Independence is Okay
Thoughts & Reflections
Your child will always need you.
Even as an adult, I want my mom. I want to share a funny moment of my day, a shoulder to cry on, to bring me saltines when I don’t feel well, to make everything better. There is no one like a parent.
A parent is a touchstone. To keep you humble when you’re getting to big for your britches, to build you up when you’ve had a hard setback, to remind you from whence you came, and don’t you let nobody push you around.
This is true at four months. At four years. At four decades.
It is not uncommon to see tears on both sides when it’s a child’s first day of school. How did my baby get so big?? They were just babbling yesterday. They might be ready to stay at school all day, but I’m not.
“A parent is a touchstone.”
Good for you! You have admitted a great Truth. That you, the parent, are not quite ready for the sweet babe you have known and loved since they were merely a thought and a dream, preparing to not need you. In so many ways, your child’s dependence allows for your expressions of love.
Kissing a skinned knee. Zipping up a coat. Feeding a baby tiny pieces of blueberry, meticulously cut up.
Every act of independence is an incredible accomplishment. And it is also a step away from you.
Tying her own shoes. Learning to read. Carrying her lunch box down the hallway with a quick wave, ready to greet her friends.

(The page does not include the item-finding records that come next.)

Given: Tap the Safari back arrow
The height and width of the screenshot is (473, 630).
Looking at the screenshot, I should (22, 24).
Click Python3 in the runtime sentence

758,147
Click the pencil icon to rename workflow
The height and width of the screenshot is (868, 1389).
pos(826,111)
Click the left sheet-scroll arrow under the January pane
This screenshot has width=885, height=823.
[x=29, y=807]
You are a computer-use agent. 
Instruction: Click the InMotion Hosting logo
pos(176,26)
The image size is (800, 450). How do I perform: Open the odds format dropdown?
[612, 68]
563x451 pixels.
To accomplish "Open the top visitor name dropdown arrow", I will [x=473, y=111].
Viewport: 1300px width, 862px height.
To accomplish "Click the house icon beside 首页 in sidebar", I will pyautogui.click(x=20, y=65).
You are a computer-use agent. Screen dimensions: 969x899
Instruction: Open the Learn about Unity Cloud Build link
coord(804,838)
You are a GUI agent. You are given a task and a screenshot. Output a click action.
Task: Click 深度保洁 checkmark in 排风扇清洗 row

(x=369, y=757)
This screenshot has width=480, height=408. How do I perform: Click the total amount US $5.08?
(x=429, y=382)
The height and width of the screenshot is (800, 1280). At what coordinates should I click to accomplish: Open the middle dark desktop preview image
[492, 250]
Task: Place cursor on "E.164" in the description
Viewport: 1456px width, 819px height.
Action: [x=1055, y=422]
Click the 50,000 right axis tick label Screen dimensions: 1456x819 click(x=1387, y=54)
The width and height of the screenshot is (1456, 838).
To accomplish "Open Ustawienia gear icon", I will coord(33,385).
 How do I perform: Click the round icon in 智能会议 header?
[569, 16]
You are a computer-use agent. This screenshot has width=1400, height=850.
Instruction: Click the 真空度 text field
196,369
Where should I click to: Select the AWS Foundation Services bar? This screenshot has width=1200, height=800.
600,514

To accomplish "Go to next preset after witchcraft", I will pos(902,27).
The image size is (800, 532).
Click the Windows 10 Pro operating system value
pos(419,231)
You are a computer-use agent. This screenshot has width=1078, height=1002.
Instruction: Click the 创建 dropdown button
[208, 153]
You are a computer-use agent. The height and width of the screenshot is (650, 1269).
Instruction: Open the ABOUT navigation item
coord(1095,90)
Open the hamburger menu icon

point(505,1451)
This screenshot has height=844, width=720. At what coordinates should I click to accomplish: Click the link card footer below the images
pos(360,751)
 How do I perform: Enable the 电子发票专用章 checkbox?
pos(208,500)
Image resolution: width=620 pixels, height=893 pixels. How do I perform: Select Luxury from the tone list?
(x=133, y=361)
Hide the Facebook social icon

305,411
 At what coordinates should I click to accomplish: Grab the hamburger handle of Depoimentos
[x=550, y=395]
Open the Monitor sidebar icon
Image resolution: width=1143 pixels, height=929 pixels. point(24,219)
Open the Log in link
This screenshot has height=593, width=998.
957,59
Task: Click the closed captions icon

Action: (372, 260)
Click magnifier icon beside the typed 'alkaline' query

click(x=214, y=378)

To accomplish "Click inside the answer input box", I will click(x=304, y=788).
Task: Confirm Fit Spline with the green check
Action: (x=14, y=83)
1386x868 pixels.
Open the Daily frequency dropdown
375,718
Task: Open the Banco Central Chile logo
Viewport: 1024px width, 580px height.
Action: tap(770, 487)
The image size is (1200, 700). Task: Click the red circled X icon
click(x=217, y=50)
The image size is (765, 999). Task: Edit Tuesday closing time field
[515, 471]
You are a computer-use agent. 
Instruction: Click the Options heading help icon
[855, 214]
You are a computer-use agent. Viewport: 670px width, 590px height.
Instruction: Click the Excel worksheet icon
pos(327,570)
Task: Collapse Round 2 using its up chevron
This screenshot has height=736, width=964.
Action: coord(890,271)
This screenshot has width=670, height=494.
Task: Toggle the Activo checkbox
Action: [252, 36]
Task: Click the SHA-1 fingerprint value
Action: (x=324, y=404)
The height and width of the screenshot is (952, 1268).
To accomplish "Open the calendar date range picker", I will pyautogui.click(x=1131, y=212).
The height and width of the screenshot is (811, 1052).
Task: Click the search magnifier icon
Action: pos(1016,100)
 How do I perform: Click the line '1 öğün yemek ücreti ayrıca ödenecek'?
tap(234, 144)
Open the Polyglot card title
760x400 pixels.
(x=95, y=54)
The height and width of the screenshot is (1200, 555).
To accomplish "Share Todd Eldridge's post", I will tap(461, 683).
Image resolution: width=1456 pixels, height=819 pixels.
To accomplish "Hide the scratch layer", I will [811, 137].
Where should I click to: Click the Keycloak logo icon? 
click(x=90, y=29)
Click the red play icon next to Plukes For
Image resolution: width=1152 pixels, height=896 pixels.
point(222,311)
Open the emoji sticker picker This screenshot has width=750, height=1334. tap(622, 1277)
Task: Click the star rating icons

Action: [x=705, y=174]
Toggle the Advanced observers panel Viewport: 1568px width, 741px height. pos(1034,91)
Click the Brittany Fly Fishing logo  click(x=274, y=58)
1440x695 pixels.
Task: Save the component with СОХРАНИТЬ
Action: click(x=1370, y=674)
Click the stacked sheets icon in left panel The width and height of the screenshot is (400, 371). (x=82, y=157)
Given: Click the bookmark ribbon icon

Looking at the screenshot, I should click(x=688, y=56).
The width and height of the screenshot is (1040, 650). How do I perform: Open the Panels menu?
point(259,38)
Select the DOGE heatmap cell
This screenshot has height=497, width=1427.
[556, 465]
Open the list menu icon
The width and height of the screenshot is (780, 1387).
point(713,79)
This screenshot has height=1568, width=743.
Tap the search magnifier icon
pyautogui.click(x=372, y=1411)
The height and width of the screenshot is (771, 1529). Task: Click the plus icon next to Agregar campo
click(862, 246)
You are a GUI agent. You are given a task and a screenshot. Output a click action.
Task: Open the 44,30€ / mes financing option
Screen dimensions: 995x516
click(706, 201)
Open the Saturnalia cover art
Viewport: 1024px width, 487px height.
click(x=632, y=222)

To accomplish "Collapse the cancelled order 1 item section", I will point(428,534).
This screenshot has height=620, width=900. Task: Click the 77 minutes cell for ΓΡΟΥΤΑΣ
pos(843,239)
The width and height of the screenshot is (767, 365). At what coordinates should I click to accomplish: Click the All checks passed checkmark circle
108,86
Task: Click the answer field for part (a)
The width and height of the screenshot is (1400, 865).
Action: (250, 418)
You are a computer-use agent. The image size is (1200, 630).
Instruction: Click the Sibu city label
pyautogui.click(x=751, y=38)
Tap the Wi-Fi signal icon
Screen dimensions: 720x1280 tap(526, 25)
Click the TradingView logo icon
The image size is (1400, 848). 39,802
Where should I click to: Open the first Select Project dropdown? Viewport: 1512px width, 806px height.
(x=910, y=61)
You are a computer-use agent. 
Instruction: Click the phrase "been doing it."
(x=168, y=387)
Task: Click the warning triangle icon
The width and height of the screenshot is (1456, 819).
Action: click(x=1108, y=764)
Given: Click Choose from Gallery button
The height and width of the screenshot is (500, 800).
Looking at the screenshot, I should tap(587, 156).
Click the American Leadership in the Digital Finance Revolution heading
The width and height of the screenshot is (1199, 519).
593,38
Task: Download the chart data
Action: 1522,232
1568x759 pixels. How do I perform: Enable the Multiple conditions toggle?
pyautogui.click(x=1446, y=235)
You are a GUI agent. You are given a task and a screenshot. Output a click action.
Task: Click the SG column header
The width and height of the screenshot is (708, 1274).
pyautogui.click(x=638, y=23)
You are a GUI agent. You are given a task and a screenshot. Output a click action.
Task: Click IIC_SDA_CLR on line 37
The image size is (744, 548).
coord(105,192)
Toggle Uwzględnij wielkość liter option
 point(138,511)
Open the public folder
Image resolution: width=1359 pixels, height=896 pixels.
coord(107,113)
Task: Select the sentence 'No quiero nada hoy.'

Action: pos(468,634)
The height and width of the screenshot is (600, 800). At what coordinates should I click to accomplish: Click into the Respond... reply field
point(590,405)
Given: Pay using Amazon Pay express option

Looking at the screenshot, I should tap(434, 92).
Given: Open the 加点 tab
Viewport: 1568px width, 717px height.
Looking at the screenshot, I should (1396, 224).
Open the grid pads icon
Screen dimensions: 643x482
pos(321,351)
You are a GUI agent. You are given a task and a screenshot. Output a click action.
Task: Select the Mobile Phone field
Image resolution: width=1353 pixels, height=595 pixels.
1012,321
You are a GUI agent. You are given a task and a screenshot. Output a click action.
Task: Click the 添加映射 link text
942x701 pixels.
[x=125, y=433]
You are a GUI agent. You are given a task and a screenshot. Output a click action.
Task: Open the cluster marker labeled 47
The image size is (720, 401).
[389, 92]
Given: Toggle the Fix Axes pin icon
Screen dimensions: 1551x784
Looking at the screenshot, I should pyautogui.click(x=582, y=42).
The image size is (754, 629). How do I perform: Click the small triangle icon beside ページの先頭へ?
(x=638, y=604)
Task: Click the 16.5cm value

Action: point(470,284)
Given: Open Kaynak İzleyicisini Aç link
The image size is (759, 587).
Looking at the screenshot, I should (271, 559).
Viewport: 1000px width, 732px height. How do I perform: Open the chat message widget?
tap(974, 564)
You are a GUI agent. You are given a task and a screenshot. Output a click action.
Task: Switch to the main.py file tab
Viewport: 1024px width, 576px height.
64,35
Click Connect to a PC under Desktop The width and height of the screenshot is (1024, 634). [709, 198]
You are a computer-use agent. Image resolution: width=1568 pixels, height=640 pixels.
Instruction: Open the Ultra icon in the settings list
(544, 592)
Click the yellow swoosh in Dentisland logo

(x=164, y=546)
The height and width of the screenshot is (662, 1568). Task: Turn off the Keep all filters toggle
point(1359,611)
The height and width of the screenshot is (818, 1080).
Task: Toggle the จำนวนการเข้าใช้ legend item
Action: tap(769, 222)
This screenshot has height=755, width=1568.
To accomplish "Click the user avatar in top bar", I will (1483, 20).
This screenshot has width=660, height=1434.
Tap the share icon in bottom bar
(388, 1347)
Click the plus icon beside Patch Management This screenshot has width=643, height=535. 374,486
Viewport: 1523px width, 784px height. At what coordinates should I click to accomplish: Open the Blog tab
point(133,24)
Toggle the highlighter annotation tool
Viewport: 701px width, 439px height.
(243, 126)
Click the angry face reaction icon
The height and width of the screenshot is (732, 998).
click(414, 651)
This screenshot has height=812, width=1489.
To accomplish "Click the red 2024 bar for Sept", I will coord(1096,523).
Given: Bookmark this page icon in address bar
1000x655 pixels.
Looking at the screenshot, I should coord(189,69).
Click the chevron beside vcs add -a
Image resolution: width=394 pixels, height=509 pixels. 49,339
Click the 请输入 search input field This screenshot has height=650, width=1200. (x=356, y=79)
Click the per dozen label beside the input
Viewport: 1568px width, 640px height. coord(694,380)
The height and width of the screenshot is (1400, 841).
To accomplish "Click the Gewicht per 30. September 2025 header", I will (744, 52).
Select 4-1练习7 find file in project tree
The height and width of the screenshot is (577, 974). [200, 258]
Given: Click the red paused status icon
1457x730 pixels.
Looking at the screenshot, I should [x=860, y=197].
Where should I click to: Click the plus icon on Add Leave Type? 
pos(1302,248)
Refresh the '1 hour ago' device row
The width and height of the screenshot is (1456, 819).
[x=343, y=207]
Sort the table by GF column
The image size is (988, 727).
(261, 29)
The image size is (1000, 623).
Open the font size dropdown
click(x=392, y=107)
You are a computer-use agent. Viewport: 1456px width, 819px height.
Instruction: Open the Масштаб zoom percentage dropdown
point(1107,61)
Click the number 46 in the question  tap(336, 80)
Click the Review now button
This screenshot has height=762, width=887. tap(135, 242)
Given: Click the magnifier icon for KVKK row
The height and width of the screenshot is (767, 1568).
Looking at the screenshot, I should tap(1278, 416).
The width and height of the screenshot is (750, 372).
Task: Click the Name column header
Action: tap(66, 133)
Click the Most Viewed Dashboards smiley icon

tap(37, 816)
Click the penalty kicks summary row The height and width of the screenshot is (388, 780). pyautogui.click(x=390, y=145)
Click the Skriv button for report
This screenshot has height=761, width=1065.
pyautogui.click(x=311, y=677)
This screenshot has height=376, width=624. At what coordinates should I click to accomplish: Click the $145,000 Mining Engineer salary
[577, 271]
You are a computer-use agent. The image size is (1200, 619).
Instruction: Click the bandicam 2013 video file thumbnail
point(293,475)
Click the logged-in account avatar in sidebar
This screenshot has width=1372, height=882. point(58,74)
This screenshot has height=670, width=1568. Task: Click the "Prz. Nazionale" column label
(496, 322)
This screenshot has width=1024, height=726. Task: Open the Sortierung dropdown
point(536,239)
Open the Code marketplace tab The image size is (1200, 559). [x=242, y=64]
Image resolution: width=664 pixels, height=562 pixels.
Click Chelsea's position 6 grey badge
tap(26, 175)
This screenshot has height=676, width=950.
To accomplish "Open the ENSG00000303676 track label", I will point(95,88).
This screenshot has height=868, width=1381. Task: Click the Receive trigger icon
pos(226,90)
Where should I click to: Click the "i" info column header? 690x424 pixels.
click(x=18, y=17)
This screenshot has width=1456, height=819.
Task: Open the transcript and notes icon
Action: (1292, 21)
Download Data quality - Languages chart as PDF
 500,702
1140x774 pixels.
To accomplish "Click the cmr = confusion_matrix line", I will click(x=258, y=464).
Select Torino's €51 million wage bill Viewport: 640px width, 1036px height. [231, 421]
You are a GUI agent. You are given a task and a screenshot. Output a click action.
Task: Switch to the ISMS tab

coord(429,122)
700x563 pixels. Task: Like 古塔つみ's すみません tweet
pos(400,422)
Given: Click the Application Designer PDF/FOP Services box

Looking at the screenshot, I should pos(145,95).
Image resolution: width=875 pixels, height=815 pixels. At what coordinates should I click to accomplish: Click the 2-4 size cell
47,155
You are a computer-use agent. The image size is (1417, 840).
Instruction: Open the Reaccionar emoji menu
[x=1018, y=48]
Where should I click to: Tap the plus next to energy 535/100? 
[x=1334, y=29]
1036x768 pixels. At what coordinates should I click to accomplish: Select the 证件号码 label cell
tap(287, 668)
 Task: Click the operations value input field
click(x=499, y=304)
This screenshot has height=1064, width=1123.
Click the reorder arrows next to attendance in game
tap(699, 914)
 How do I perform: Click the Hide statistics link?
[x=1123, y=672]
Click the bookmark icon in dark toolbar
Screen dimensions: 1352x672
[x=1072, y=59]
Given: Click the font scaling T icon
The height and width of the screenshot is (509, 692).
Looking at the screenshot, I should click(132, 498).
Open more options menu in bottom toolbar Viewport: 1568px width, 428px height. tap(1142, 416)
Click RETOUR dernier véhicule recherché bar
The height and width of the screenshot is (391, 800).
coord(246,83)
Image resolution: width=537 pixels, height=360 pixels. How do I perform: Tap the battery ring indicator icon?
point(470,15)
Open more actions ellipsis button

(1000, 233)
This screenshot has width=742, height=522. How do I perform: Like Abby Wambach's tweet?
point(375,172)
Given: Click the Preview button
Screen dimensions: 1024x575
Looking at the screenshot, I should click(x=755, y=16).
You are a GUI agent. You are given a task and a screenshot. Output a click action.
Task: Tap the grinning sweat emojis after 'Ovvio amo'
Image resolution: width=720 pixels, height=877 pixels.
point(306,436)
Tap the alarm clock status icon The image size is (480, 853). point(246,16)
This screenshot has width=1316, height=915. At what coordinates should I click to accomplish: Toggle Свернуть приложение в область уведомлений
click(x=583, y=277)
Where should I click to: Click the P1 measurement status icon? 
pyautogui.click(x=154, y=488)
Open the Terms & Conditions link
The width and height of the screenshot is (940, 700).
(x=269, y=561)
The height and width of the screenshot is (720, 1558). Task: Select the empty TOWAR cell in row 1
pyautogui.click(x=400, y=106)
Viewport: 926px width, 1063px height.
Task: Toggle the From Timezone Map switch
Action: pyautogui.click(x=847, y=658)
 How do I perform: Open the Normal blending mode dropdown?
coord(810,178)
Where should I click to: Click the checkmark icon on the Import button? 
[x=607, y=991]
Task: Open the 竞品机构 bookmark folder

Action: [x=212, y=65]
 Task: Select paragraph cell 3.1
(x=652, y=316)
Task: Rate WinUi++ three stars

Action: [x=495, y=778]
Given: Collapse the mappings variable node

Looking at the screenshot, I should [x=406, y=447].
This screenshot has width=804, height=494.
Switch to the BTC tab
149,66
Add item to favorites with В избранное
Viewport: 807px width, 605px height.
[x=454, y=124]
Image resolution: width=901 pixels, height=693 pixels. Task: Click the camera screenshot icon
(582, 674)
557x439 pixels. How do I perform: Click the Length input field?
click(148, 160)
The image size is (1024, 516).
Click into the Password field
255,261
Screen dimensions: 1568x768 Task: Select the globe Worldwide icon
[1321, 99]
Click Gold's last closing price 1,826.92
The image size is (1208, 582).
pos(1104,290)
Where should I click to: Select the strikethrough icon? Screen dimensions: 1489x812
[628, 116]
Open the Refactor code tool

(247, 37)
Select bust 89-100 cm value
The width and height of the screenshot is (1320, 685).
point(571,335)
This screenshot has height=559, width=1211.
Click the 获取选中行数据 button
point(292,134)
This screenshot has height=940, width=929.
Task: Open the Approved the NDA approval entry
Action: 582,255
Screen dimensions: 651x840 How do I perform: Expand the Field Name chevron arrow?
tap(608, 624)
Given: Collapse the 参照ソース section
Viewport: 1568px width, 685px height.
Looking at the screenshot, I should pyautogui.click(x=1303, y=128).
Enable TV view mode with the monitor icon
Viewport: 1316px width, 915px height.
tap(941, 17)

These successive feats of independence mean your child is growing. Your child will one day no longer be a child. They will have friends and a life apart from you. They will spend Friday nights out with friends. They will grow, move away, fall in love, and start a whole life of their own.
Just as you did.
Every parent, every generation, has raised babies who no longer need them.
But you are still so very needed. You will always be needed. You will always matter.
With every accomplishment, your child will want someone to share that achievement with. With every struggle or heartbreak, your child will want Home — you are Home. You are the best back rubber, the best band-aid applier, the best cheerer, the best hugger.
You are absolutely irreplaceable.
You gave your child the greatest gifts of independence imaginable. You held tiny hands as she learned to walk. You gave him the spoon and a tray full of Cheerios so he could feed himself. You spoke with her for countless hours, and now she has full conversations. You could never imagine taking these gifts back, or not celebrating at the first roll over, not calling your own parent when your child spoke her first words.
Not calling your own parent when your child spoke her first words. Huh.
Who do you share photos with of your own child’s achievements? Who do you call when your child’s fever just won’t seem to break? Who are you thankful for, every day a bit more, as you raise your own child?
We are all someone’s child. In very different ways than infancy, we still count on our parents, on elders who acted as parents.
Independence is okay. It means you’re serving your child well. You are meeting their needs, even when it pulls at your heart. You are still important. You will always be important. You matter.